Abstract
The perception of relative depth from motion parallax relies on an internal pursuit signal generated to maintain stable fixation during observer translation (Nawrot & Joyce, 2007; Nadler, Nawrot, Angelaki, & DeAngelis, 2009). In (Nawrot & Stroyan, 2009) we mathematically derived a formula for relative depth from motion parallax using the ratio of the rate of retinal motion over the rate of smooth pursuit eye movement, the motion/pursuit ratio. The mathematics describes a laterally translating observer who fixates on one point and judges the depth of another point in central vision. We also confirmed, psychophysically, that judgments of relative depth agree with this dynamic geometric model. For points in central vision, the motion/pursuit ratio determines relative depth instantaneously, mathematically, and in less than 100 msec for people (Nawrot & Stroyan, 2010), but a single instantaneous observation does not give an accurate representation of the depth of points outside central vision. As an observer moves, the motion/pursuit ratio at a point changes and reaches a peak value at a time depending on that point. Mathematical recovery of the structure of objects that extend beyond central vision is possible using a longer duration integration of the motion/pursuit ratio over the points on the object. We present an analysis and computer simulation of how the motion/pursuit ratio gives accurate structure from motion parallax using the peak values of the motion/pursuit ratio.

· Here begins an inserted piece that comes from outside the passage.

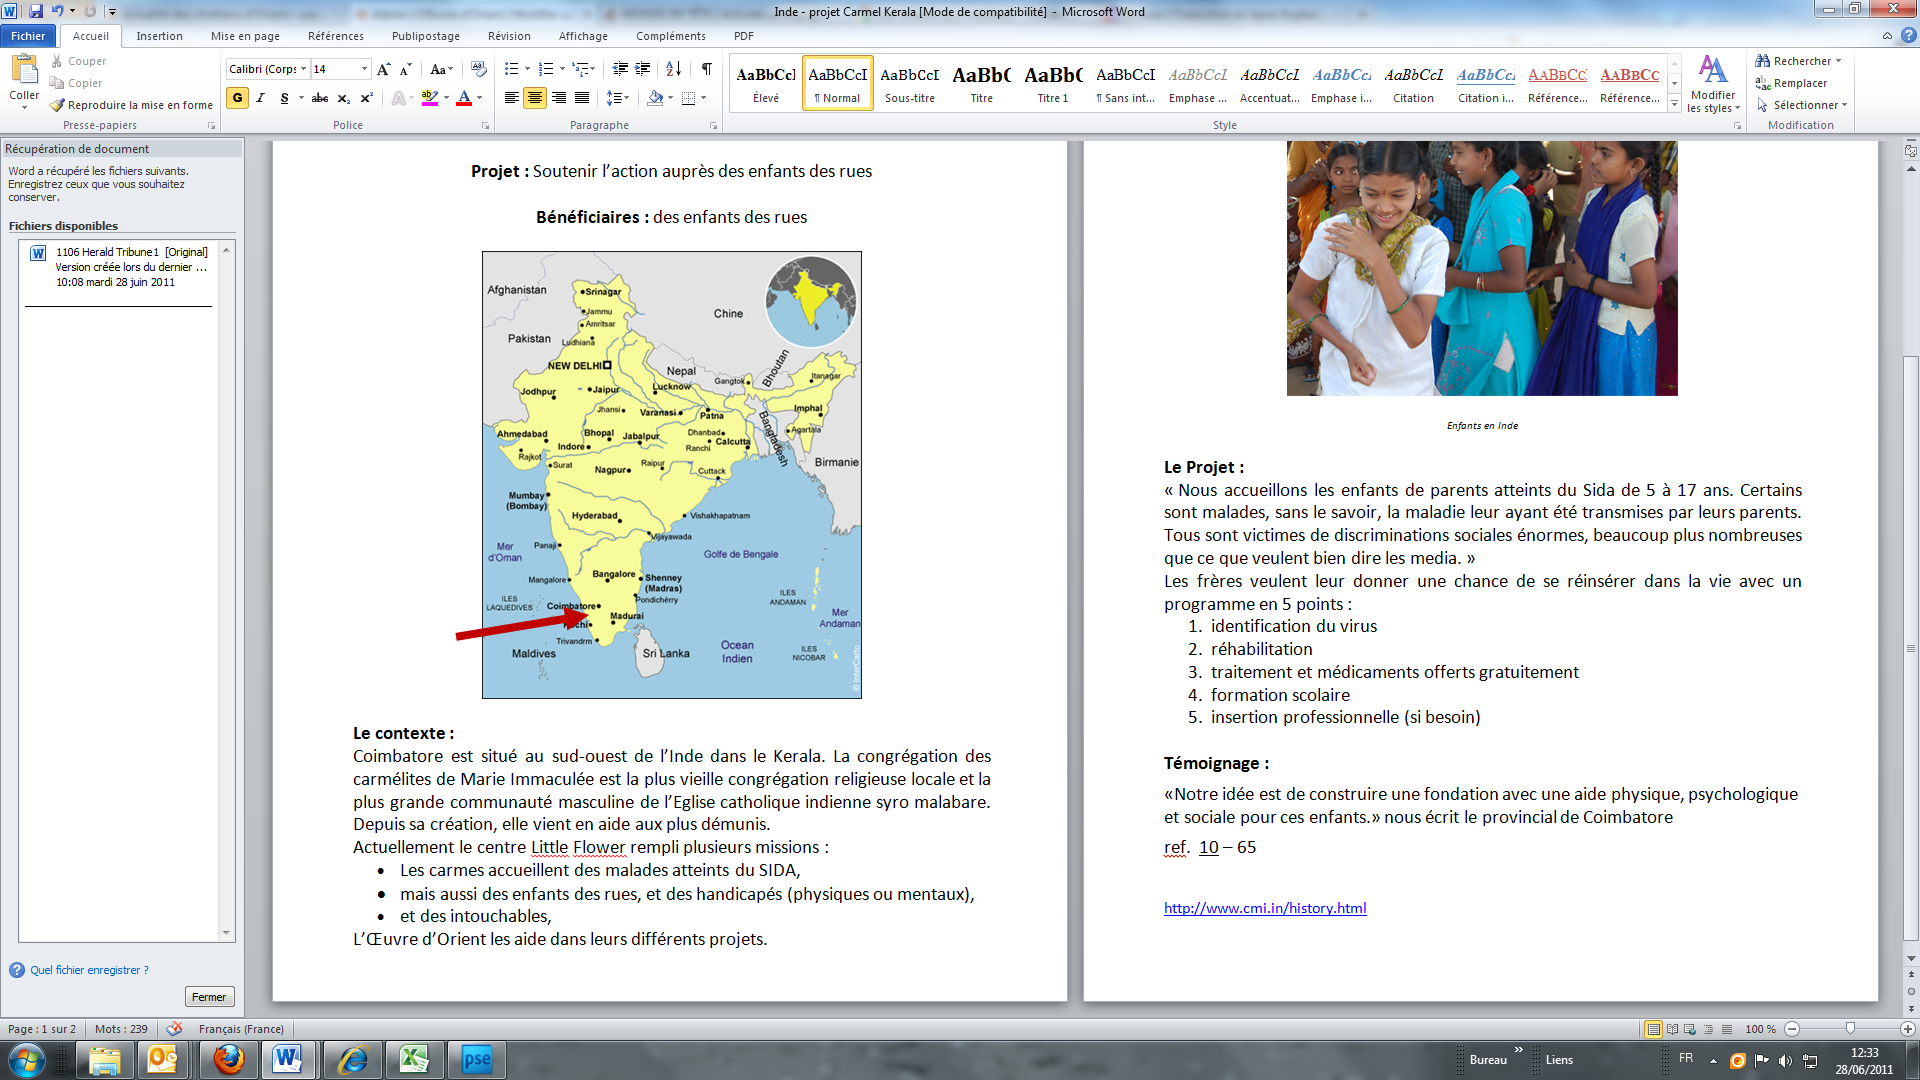Image resolution: width=1920 pixels, height=1080 pixels.
Task: Increase font size with the grow-font icon
Action: 383,69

While it is empirically known that the relative depth of points on an object may be perceived quickly and accurately in central vision, our mathematics suggests that the perception of the structure of an object that extends beyond central vision might be accurately perceived by longer duration integration of only the motion/pursuit ratio.
This work was supported by a Centers of Biomedical Research Excellence (COBRE) grant: NIH P20 RR020151.